Via Rail announced in November 2009 that it would replace the historic 1872 Brockville station with a new $7-million facility. The initial proposal was scaled back; on November 10, 2010, Via Rail unveiled a second proposed design for a new station building. The 2,400 sqft building was to cost $4.5 million CDN and would have been wheelchair accessible, with space to accommodate expanded track lines.

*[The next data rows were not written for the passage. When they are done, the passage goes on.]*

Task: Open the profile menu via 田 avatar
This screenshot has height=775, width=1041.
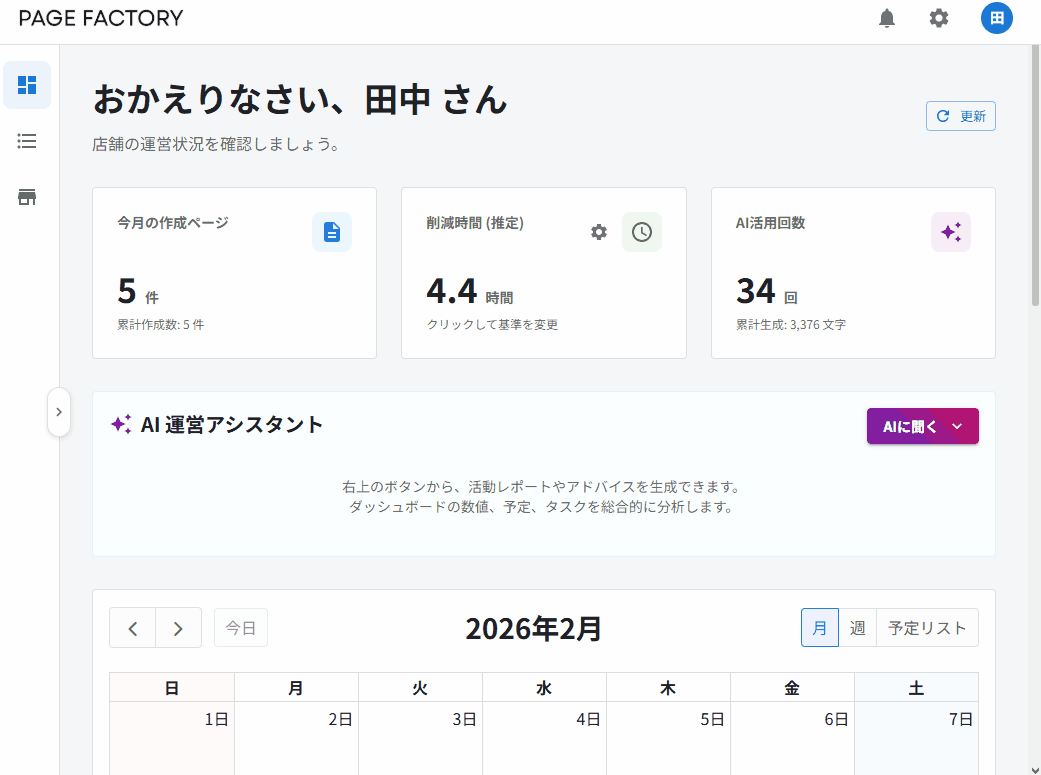Action: pyautogui.click(x=996, y=18)
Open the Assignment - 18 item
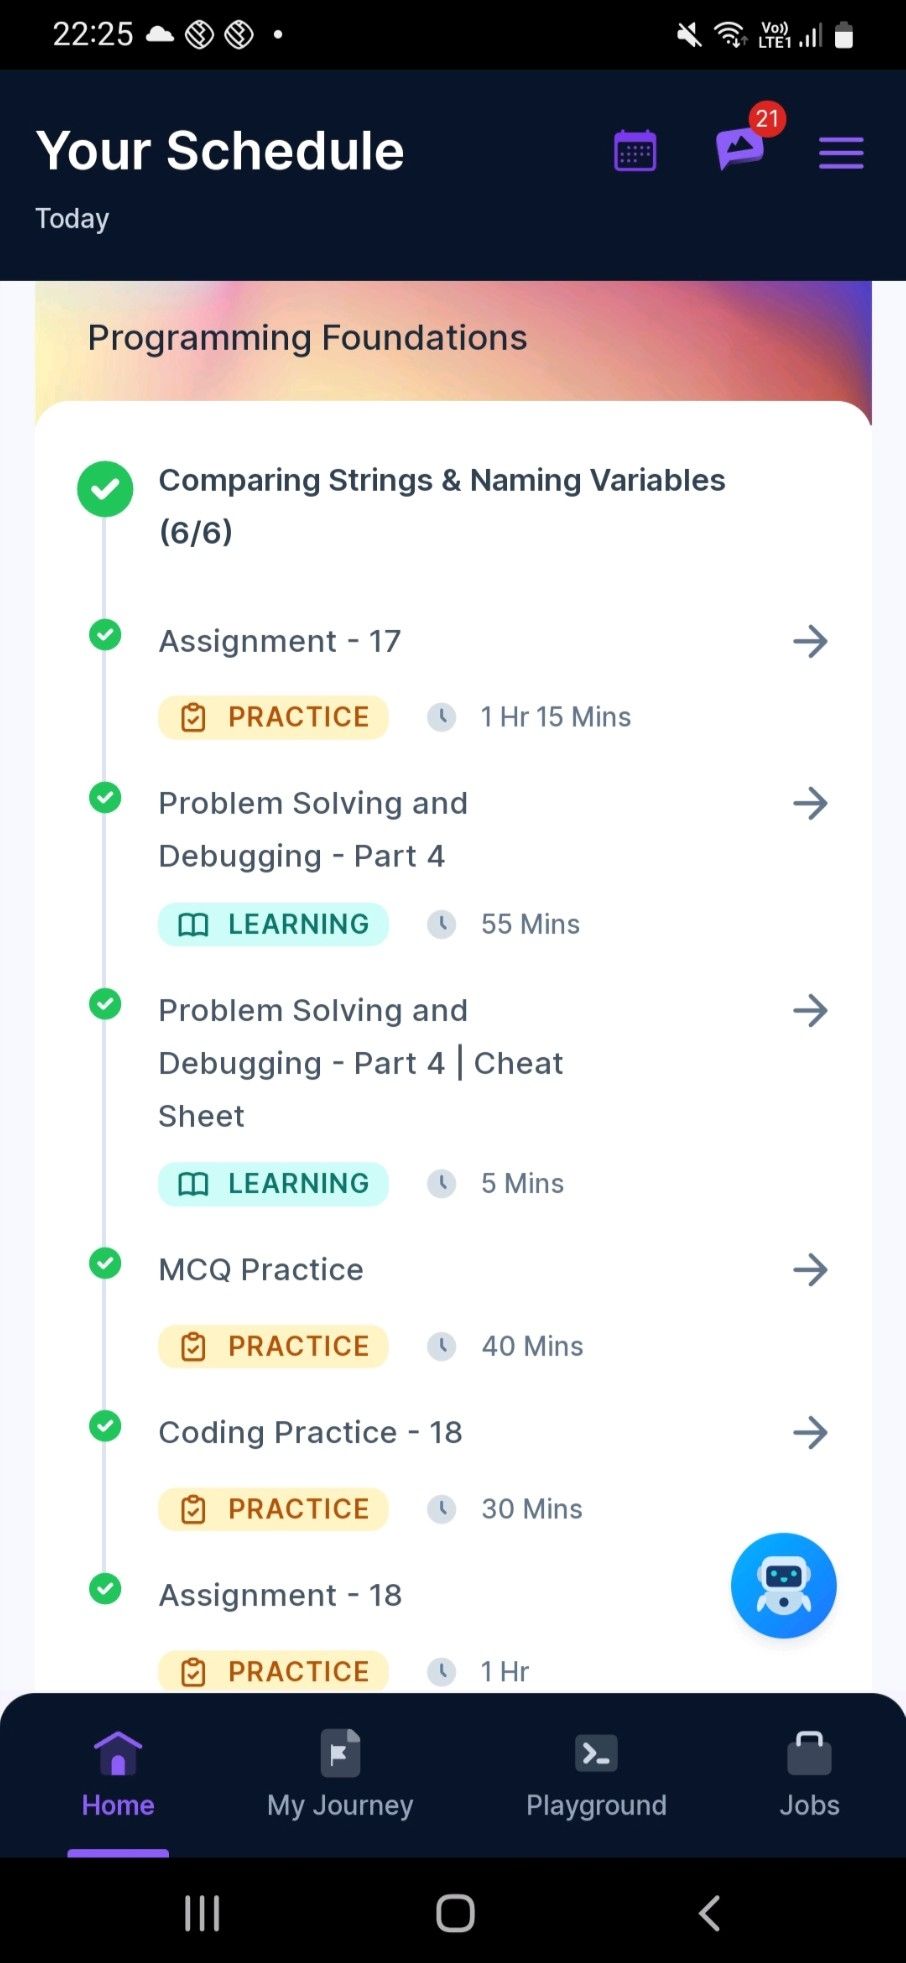Image resolution: width=906 pixels, height=1963 pixels. [x=280, y=1595]
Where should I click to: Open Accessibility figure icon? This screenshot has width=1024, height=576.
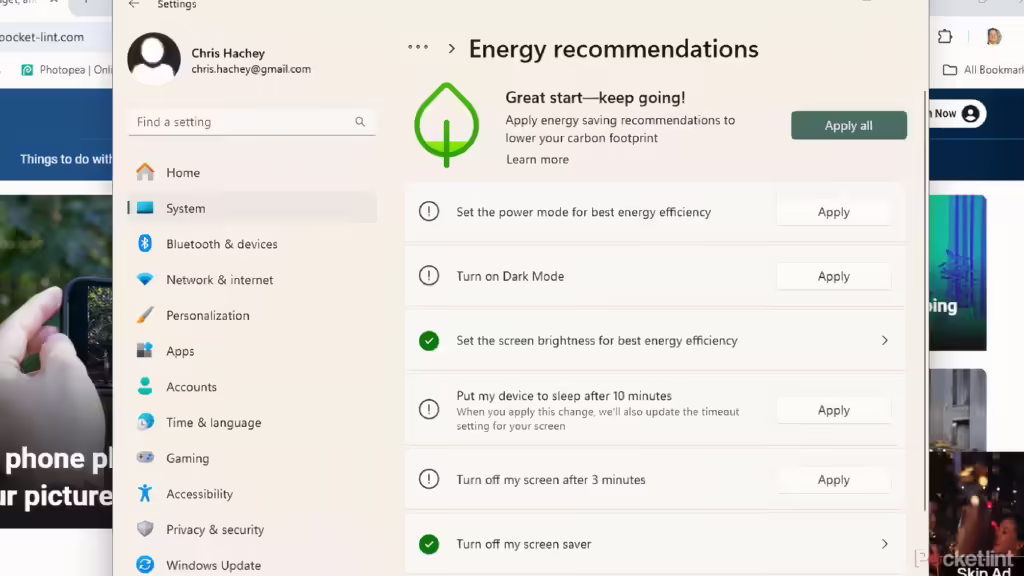click(x=145, y=494)
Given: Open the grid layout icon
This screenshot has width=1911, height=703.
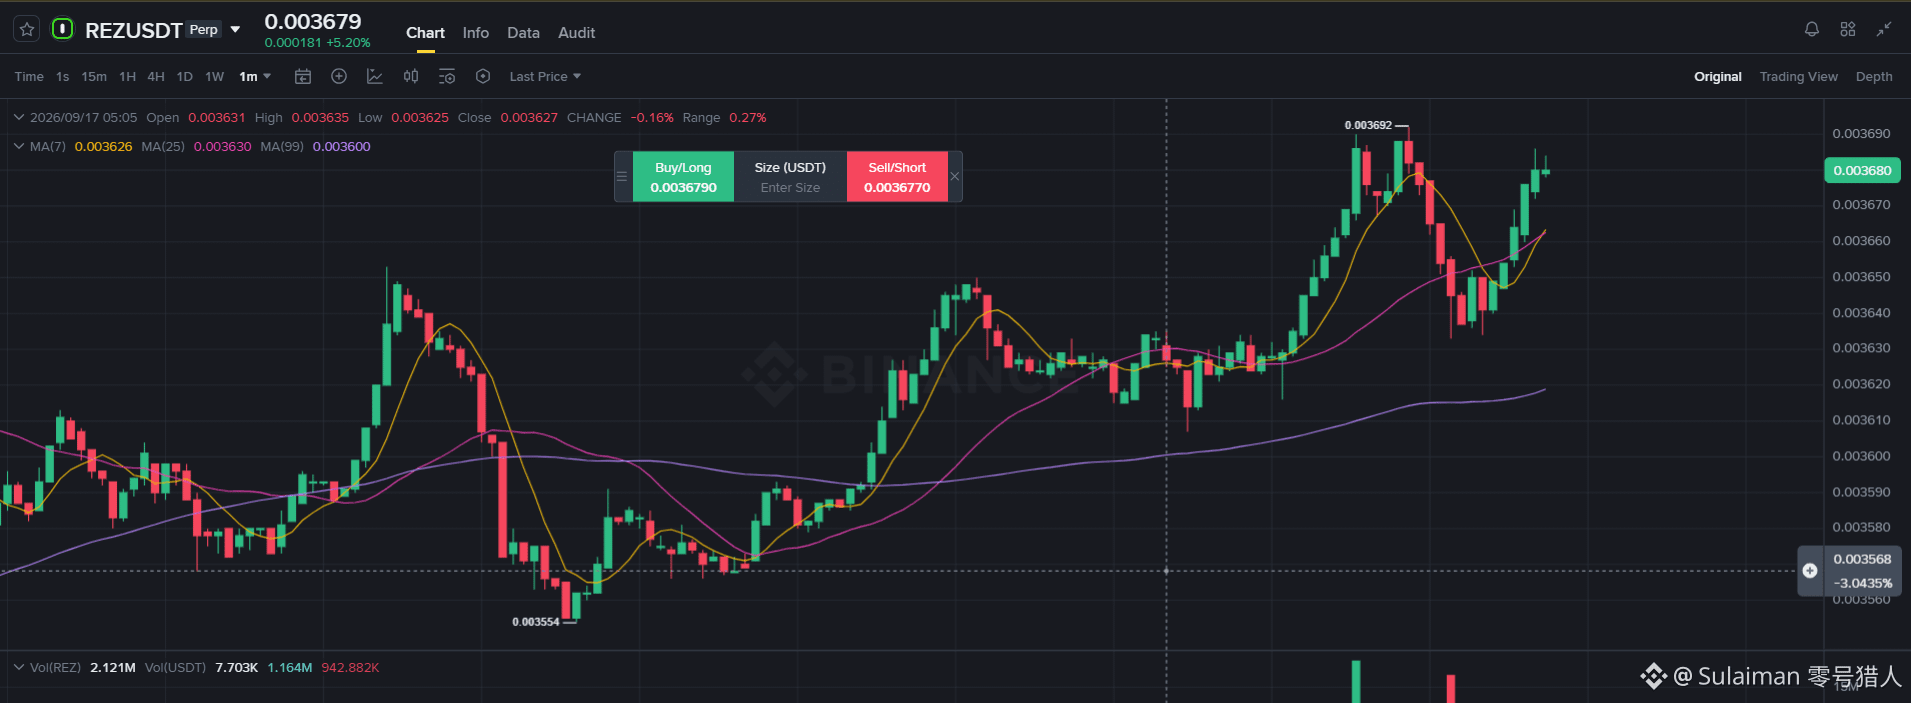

Once the proposed development was to have been completed, the old railway station building was planned to be demolished; that move met with local opposition. As passenger volumes remain low, Via returned to the drawing board and proposed a million-dollar renovation of the existing station with a new roof, exterior brick, lighting, doors, and windows. An automatic door and accessibility improvements would be added for people with disabilities, and a building adjacent to the station would be demolished and replaced with a passenger shelter. According to Brockville mayor David Henderson, "It's clearly something that set off some alarm bells in the local community, because we do have a very historical aspect to this old city. What was good is that Via Rail, and the people at Via Rail, they responded." The renovations were completed in July 2015.

==Services==

As of July 2025, Brockville station is served by 5 to 7 trains per day to Ottawa, two trains per day to Montreal and 7 to 9 trains per day to Toronto.

The station features an indoor waiting area open prior to all train departures, and a staffed ticket counter during the day.